* **REQUIREMENT 1**
In the interview excerpt, repeat the passage from "The premise, if" up to and including "mothers, constantly feel." word for word.
* **REQUIREMENT 2**
According to the interview excerpt, what is the premise of Veronique Olmi's Beside the Sea?

* **DOCUMENT EXTRACT**

Jenny Offill‘s Dept. of Speculation is this very intimate portrait of a marriage, and it’s exquisitely written.

I also really loved Gillian Flynn’s Gone Girl, which I think is one of the smartest examinations of gender tropes I’ve read in years. We have these really horrible characters who quite consciously perform “grieving husband,” “precocious daughter,” “rape victim.” It’s a fun read, but it’s also just really, really smart.

On the very opposite end of the spectrum, Veronique Olmi’s Beside the Sea is the most important book I am loathe to recommend.

The premise, if you’re not familiar with it, is that a mother takes her two children for a seaside holiday before she kills them. It’s really an act of psychic violence, reading this book, but it’s a glimpse into both serious psychosis, and at the same time, an exaggeration of both the love and failures we, as mothers, constantly feel.

Writers and poets often talk about advocating for their work, promoting their work, and supporting the work of other writers by giving back, thereby creating a community where literary endeavors of small presses and the writers they publish is celebrated, discussed, and read. What strategies of advocacy and promotion do you think are most helpful?

* **DATA PROVIDED**

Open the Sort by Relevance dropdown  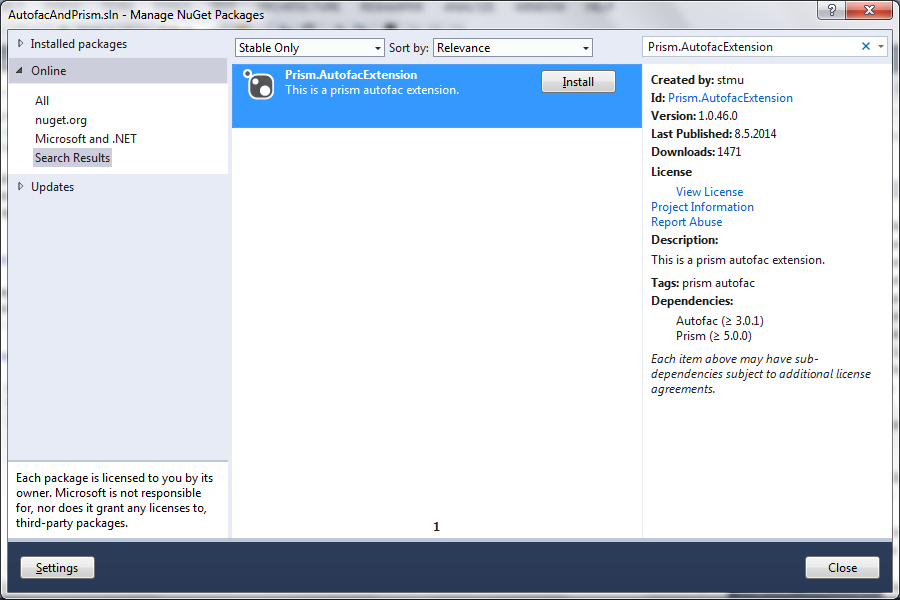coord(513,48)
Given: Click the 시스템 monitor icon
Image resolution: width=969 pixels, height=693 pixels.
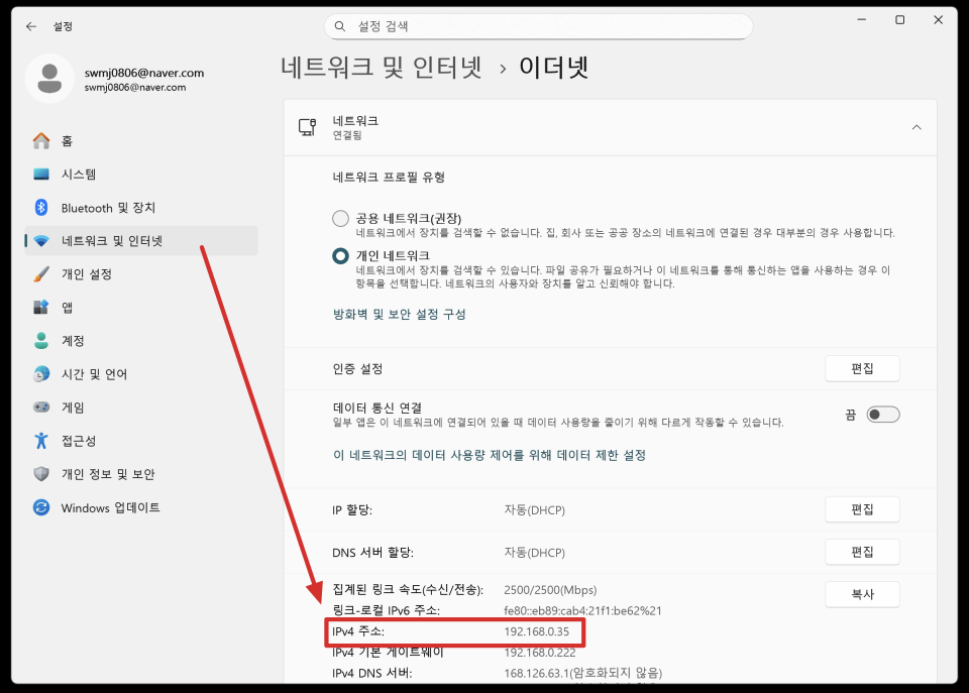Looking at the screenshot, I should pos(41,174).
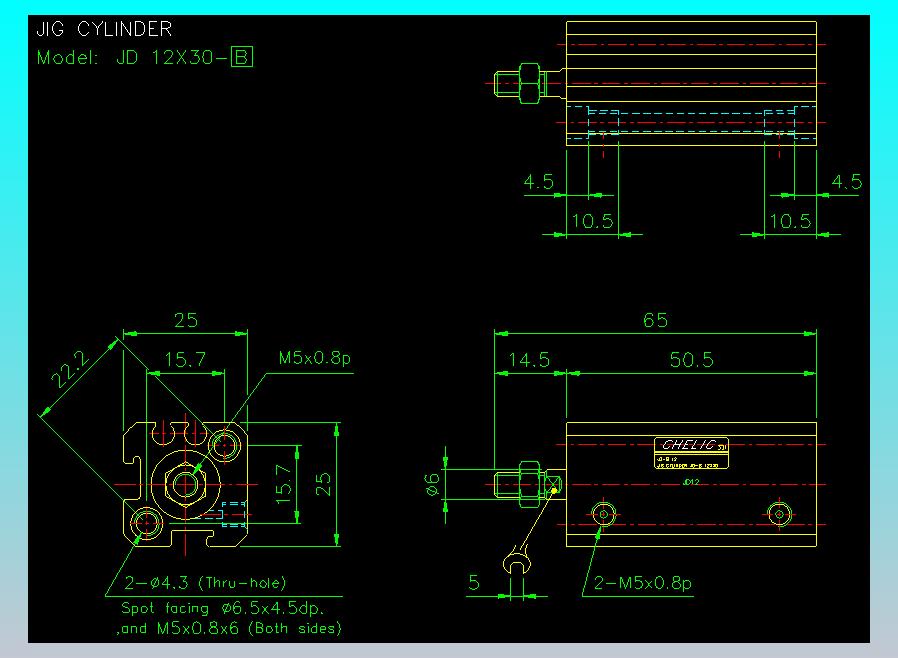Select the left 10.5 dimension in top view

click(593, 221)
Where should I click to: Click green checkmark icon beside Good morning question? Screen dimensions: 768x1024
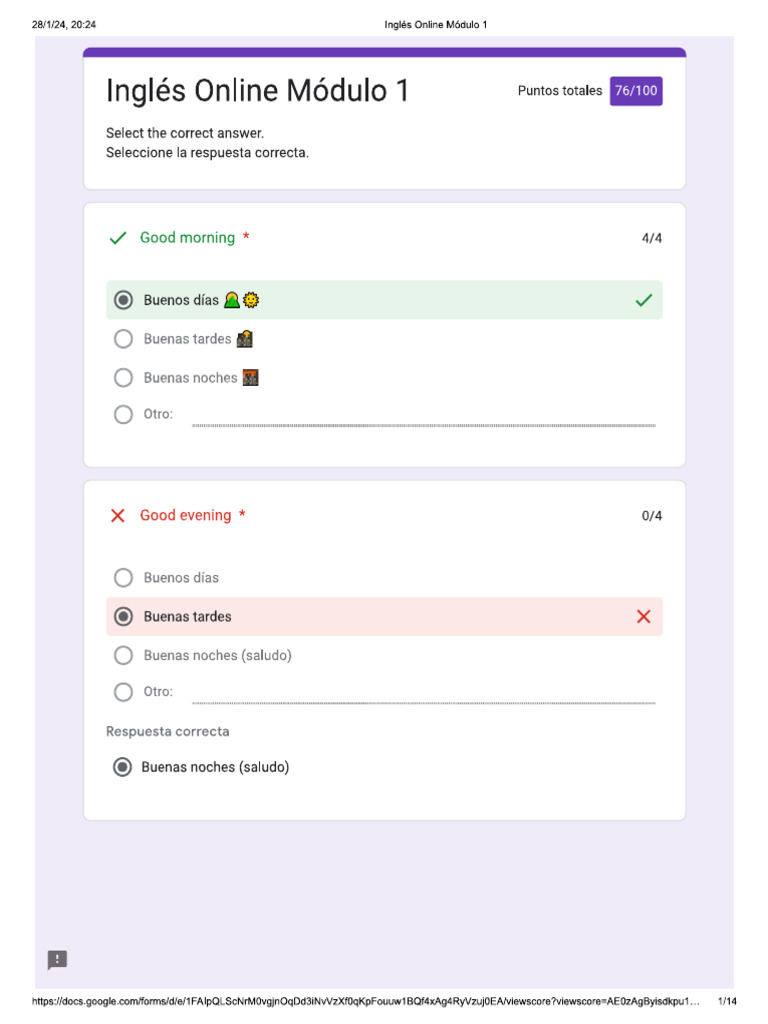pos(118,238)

* **CORRECT ANSWER 1**
The premise, if you’re not familiar with it, is that a mother takes her two children for a seaside holiday before she kills them. It’s really an act of psychic violence, reading this book, but it’s a glimpse into both serious psychosis, and at the same time, an exaggeration of both the love and failures we, as mothers, constantly feel.

* **CORRECT ANSWER 2**
A mother takes her two children for a seaside holiday before she kills them.